Is there something like the opposite of the Sky Bucket? Make it always in front of others, since I have this problem:
In this case, the player’s holding a sword. I want all of it visible. Or is this not how objects which the player’s holding works in first-person games?
Thats a common problem you see in games. If it were me, I would put the sword in a separate transparent viewport above the main viewport, then your guaranteed to always see it. You can try put it in the guiNode also, but i don’t recommend it. There may be other ways to achieve it tho
@wezrule thanks for the quick reply! I’m not familiar with viewports n’ such, but I’ll go study’em. But before that, will the object still be affected by lighting and shadows?
if they are in that viewport as well yes. Using a own geomtry comparator or and mainpulating the zchecks might help as well
I investigated the source code of SimpleWaterProcessor and later TestMultiViews which used multiple viewports. I got a little on how to use viewports. , but I get this:
where I want the white background to be transparent. I set the background color for that viewport to 0, 0, 0, 0, but that didn’t seem to work. Am I supposed to use that thing called stencils?
Also, if I add the shadow processor to that viewport, I’m going to have to add the shadow-casting objects to that one, right? Which is some of the cause of the cut-off, which defeats the purpose. So putting a transparent viewport above the main viewport wouldn’t work, right?
@EmpirePhoenix So how do I do your method? Do I extend a class, override a method, etc?
@seann999 have you tried putting the weapon in the Translucent Bucket ?

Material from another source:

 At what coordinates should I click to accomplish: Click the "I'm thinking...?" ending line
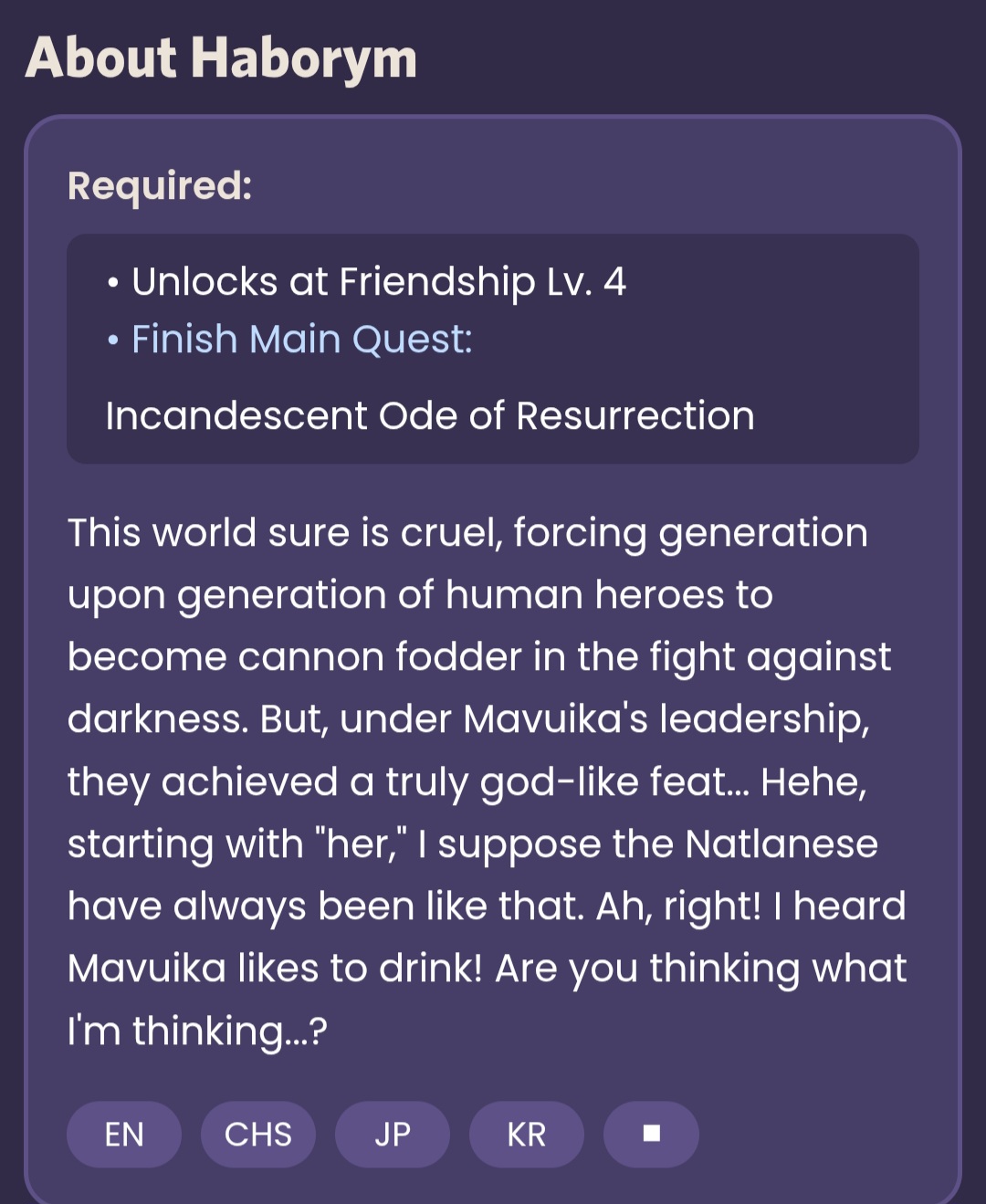pos(197,1031)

Something else you could try it to shoot a ray from the tip of the sword and if hits something withing X units (or inside) move the sword aside or just stop the player from moving farther into the object. I’d personally vote for moving the sword aside, would look a lot better.
@thetoucher yes, I noticed before that translucent objects are rendered last (or something like that). And it did make it in front of everything else, but it didn’t seem to be affected by shadows.

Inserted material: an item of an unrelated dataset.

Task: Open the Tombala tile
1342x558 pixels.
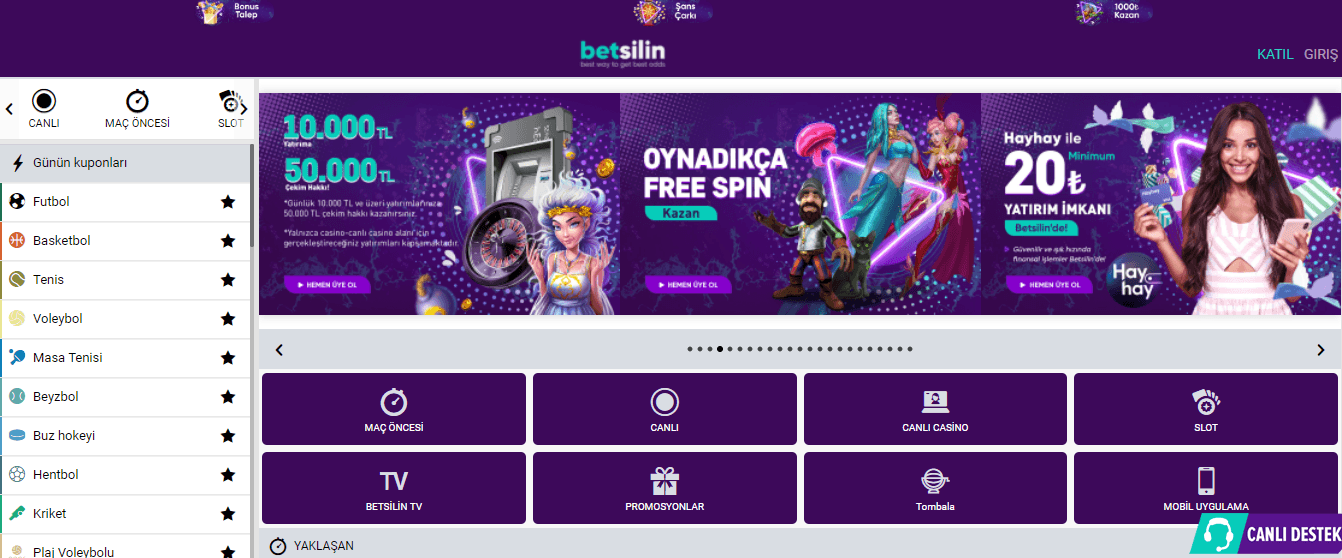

@madjack if all else fails, I’ll probably do that.
The problem with multiple viewports is that filters don’t play too well…
you can try to disable depth test on the sword material and set it in the transparent bucket.
sword.getMaterial().getadditionalRenderTest().setDepthText(false);
@nehon said:
you can try to disable depth test on the sword material and set it in the transparent bucket.
sword.getMaterial().getadditionalRenderTest().setDepthText(false);
"setDepthTest"
true
getAdditionalRenderState
@nehon said:
you can try to disable depth test on the sword material and set it in the transparent bucket.
sword.getMaterial().getadditionalRenderTest().setDepthText(false);
"getAdditionalRenderState"
rha damn it…
@nehon I got the closest to what I wanted by disabling depth test and setting the object in the transparent bucket. But now the post-process shadows are drawn over the object:
I then tried this:
[java]
Geometry model1 = model.clone();
model1.scale(0.99f);
model1.setQueueBucket(Bucket.Transparent);
model1.setShadowMode(ShadowMode.Off);
model1.getMaterial().getAdditionalRenderState().setDepthTest(false);
rightHand.attachChild(model1);
Geometry model2 = model.clone();
model2.scale(1.00f);
model2.setQueueBucket(Bucket.Opaque);
model2.setShadowMode(ShadowMode.CastAndReceive);
model2.getMaterial().getAdditionalRenderState().setDepthTest(true);
rightHand.attachChild(model2);[/java]
which did what I wanted. But is there still a “cleaner” way to do it?
Mhh…yeah place it in the translucent bucket then
It then doesn’t receive any shadows, even if I’m under a tree or something
Not sure if this has been suggested already but maybe try putting it in the transparent (not translucent) bucket and turning off depth test for the object:
http://hub.jmonkeyengine.org/javadoc/com/jme3/material/RenderState.html#setDepthTest(boolean)
If you have other transparent objects that it is clipping then you can set your own comparator on the transparent bucket that always sorts it last so that it will be drawn last.
Though I think you will always have some kinds of problems trying to have an object in the 3D scene that is not really in the 3D scene… but is still in the 3D scene. The above is probably simpler than making the sword physical so that it can’t penetrate stuff.